Exercise aim: In the entries below, find the line with "Where should I click to: Tap" and the line with "The height and width of the screenshot is (228, 613).". Return those two lines and all lines between them, exactly.

::::::::

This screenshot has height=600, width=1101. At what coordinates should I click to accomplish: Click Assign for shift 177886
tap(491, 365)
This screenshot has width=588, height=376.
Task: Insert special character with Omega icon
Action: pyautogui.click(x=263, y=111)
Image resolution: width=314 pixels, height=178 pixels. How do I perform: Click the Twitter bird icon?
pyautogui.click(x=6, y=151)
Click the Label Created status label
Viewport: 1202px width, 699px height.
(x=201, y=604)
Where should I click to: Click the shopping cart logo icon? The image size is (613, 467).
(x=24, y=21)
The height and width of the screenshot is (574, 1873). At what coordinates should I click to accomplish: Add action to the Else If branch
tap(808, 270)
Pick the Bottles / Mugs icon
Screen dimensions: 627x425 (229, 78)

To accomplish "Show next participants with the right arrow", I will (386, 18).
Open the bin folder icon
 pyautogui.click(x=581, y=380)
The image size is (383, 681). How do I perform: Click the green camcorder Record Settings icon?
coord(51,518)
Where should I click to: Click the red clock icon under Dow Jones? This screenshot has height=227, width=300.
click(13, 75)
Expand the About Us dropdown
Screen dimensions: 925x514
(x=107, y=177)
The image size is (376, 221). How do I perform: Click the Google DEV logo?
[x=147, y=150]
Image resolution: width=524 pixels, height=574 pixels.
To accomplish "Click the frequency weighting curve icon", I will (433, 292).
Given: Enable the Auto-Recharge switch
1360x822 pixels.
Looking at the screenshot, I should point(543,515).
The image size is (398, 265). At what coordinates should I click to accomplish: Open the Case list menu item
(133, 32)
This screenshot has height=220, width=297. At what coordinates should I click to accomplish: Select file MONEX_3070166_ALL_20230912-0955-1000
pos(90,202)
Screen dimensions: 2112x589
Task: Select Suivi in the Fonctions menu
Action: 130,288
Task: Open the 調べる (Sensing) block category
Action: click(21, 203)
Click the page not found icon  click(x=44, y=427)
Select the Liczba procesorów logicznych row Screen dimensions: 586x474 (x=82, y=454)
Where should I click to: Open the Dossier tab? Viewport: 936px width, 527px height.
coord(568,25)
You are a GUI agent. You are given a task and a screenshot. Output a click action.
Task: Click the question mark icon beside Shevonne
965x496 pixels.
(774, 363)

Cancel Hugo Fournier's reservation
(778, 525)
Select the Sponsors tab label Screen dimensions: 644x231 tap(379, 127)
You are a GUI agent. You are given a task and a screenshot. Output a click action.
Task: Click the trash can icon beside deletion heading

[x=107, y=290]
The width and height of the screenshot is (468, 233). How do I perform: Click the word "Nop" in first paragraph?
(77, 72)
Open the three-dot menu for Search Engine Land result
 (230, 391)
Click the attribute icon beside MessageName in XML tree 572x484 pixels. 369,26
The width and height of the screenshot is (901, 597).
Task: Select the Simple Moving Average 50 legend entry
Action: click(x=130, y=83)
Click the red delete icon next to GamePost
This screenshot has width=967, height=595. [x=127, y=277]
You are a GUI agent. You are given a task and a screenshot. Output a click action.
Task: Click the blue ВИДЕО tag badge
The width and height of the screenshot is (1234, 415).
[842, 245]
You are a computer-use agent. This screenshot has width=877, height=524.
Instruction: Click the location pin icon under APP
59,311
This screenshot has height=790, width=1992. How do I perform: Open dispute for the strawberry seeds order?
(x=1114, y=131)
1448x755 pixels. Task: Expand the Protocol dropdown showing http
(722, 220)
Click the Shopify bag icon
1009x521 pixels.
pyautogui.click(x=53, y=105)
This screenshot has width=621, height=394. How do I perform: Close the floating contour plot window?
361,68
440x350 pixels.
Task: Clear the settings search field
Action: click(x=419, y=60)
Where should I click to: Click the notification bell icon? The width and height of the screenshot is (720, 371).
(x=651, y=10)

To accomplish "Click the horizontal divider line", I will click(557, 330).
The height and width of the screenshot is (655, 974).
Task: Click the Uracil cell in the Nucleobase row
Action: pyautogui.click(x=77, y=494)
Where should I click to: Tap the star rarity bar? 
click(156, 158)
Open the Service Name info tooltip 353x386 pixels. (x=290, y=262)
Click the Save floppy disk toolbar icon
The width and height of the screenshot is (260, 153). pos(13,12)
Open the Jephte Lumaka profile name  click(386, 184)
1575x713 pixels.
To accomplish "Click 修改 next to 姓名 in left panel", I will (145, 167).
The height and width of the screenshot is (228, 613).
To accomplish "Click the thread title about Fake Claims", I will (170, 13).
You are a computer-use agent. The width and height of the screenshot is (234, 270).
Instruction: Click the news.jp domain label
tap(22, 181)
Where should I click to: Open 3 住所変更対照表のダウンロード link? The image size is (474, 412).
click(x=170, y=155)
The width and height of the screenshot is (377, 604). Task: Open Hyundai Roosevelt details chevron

::::::::

Finished task:
Where should I click to: Tap the star rarity bar? 
click(156, 158)
Open the Service Name info tooltip 353x386 pixels. (x=290, y=262)
Click the Save floppy disk toolbar icon
The width and height of the screenshot is (260, 153). pos(13,12)
Open the Jephte Lumaka profile name  click(386, 184)
1575x713 pixels.
To accomplish "Click 修改 next to 姓名 in left panel", I will (145, 167).
The height and width of the screenshot is (228, 613).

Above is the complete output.